STREIT 2/2019
S. 56-59
BAG, § 241 Abs. 2 BGB
Aufhebungsvertrag – Widerruf wegen Missachtung des Gebots fairen Verhandelns
1. Die Einwilligung zum Abschluss eines arbeitsrechtlichen Aufhebungsvertrags kann nicht gemäß § 355 BGB widerrufen werden.
2. Ein Aufhebungsvertrag ist jedoch unwirksam, wenn er unter Missachtung des Gebots fairen Verhandelns zustande gekommen ist.
Urteil des BAG vom 07.02.2019, 6 AZR 75/18
Aus dem Sachverhalt:
Die Parteien streiten über den Bestand ihres Arbeitsverhältnisses.
Die Klägerin war seit dem 1. Juli 2014 bei der Beklagten als Reinigungshilfe beschäftigt. Mit Schreiben vom 18. Mai 2015 kündigte die Beklagte das Arbeitsverhältnis zum 22. Juni 2015, hilfsweise zum nächstzulässigen Termin. In einem an die Klägerin gerichteten Schreiben vom 20. Juni 2015, dessen Zugang zwischen den Parteien streitig ist, teilte sie mit, dass der Arbeitsvertrag bis zum 29. Februar 2016 „verlängert“ werde. Die Klägerin setzte ihre Arbeit über den 22. Juni 2015 hinaus fort.
Am 15. Februar 2016 suchte der Lebenspartner der Beklagten, welcher tatsächlich deren Geschäfte führt, die Klägerin gegen 17:00 Uhr in ihrer Wohnung auf und legte ihr einen Aufhebungsvertrag vor. Die Klägerin unterschrieb diesen Vertrag. Danach wird das Arbeitsverhältnis einvernehmlich zum 15. Februar 2016 ohne Zahlung einer Abfindung beendet. Die Klägerin erhält ihre Arbeitspapiere und bis spätestens 15. März 2016 ein wohlwollendes qualifiziertes Zeugnis. Im Übrigen sollen mit Erfüllung dieses Vertrags keine Ansprüche aus dem Arbeitsverhältnis gegen die andere Partei mehr bestehen. Davon unberührt bleiben „zu viel bezahlte Arbeitsstunden“.

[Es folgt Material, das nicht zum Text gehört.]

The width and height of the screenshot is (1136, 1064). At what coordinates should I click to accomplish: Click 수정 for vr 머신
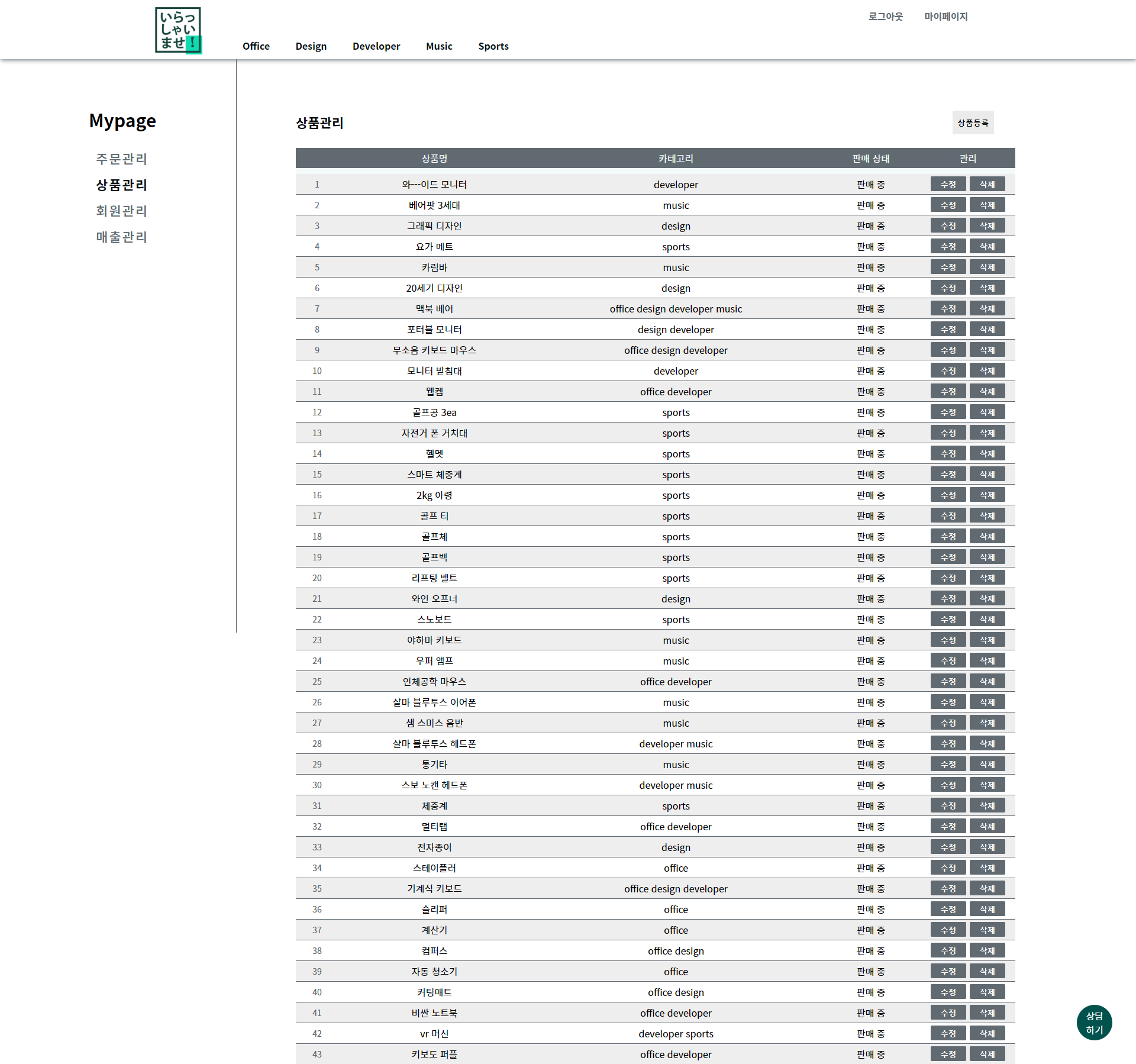pyautogui.click(x=948, y=1034)
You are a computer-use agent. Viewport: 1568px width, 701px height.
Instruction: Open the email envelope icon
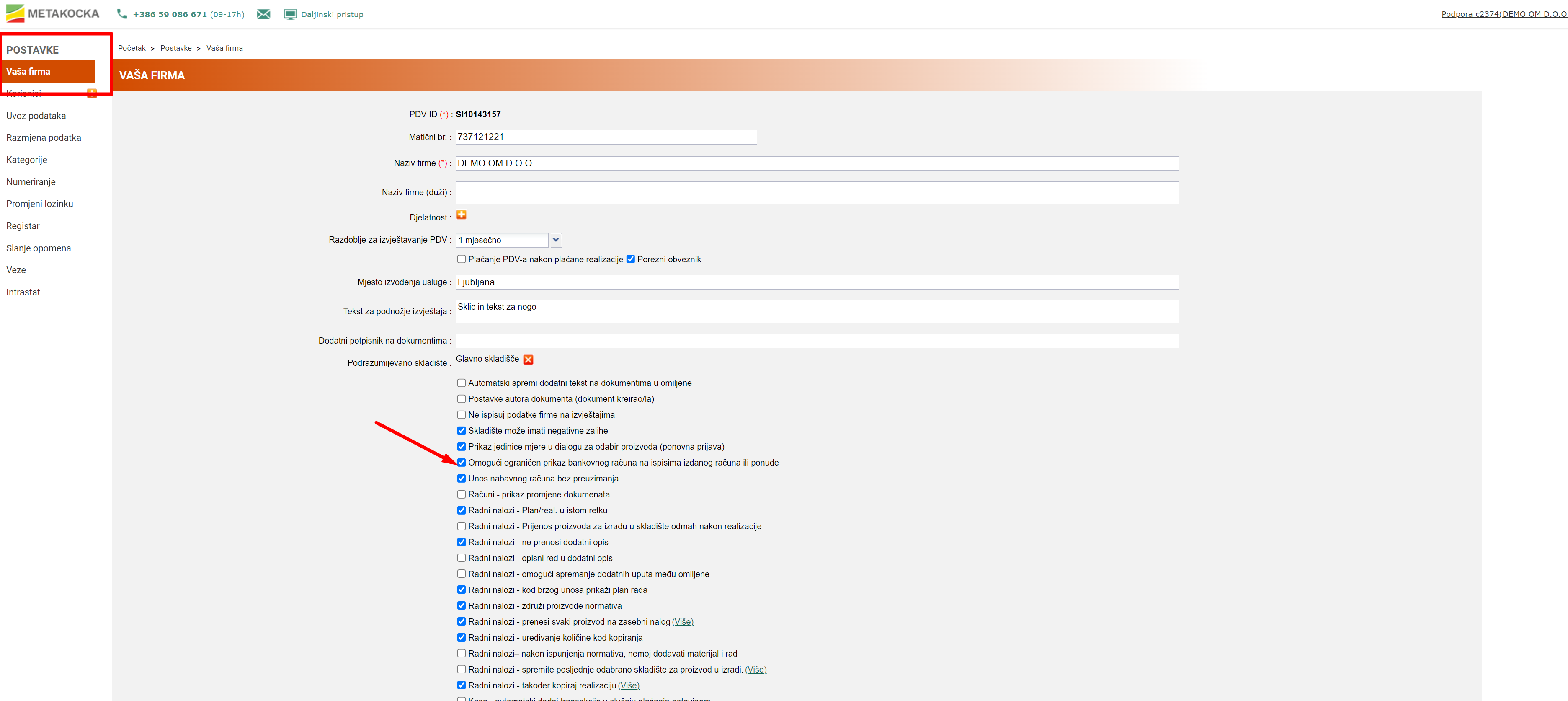pos(263,14)
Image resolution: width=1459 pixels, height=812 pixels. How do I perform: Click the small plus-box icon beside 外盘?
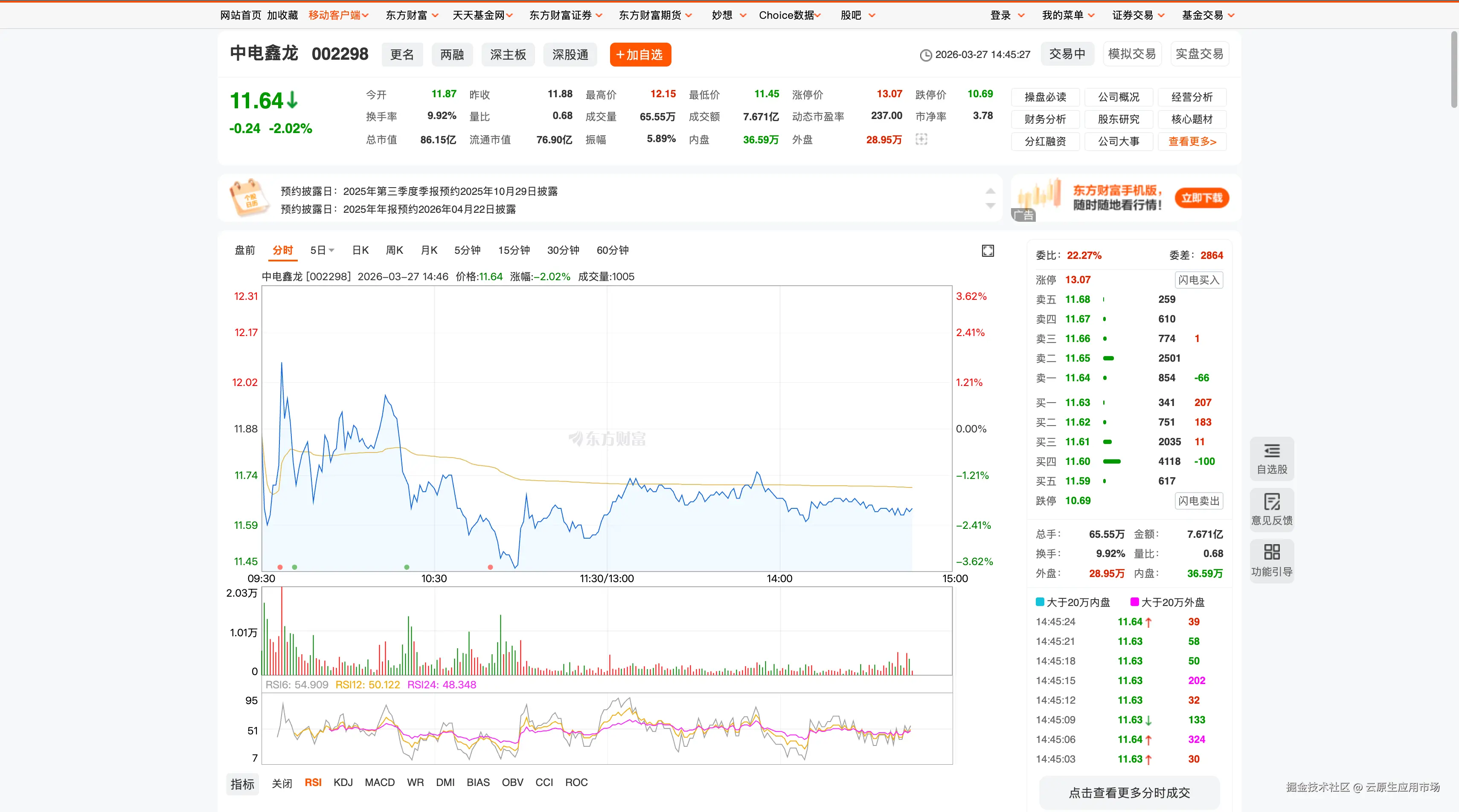[921, 139]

Mit Schreiben vom 17. Februar 2016 erklärte der Prozessbevollmächtigte der Klägerin die Anfechtung des Aufhebungsvertrags wegen Irrtums, arglistiger Täuschung und Drohung. Hilfsweise werde die Zustimmung zum Vertragsschluss widerrufen. Die Beklagte hält dennoch an der Beendigung des Arbeitsverhältnisses durch den Aufhebungsvertrag fest.

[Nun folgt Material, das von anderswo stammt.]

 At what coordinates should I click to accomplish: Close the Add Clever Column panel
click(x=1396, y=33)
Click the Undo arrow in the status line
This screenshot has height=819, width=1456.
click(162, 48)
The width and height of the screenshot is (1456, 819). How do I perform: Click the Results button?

Hiergegen hat sich die Klägerin mit ihrer Klage gewendet. […] Die Vorinstanzen haben die Klage abgewiesen. Mit ihrer vom Landesarbeitsgericht zugelassenen Revision verfolgt die Klägerin ihre Klageziele weiter. […]
Aus den Gründen:
Die Revision ist begründet. Die Entscheidung des Landesarbeitsgerichts hält zwar einer revisionsrechtlichen Überprüfung stand, soweit es eine Nichtigkeit oder Anfechtbarkeit des Aufhebungsvertrags verneint hat. Das Landesarbeitsgericht hat auch zutreffend erkannt, dass die Klägerin ihre auf den Abschluss des Aufhebungsvertrags gerichtete Willenserklärung nicht widerrufen konnte. Es hat jedoch unberücksichtigt gelassen, dass ein Aufhebungsvertrag unwirksam sein kann, falls er unter Missachtung des Gebots fairen Verhandelns zustande gekommen ist. […]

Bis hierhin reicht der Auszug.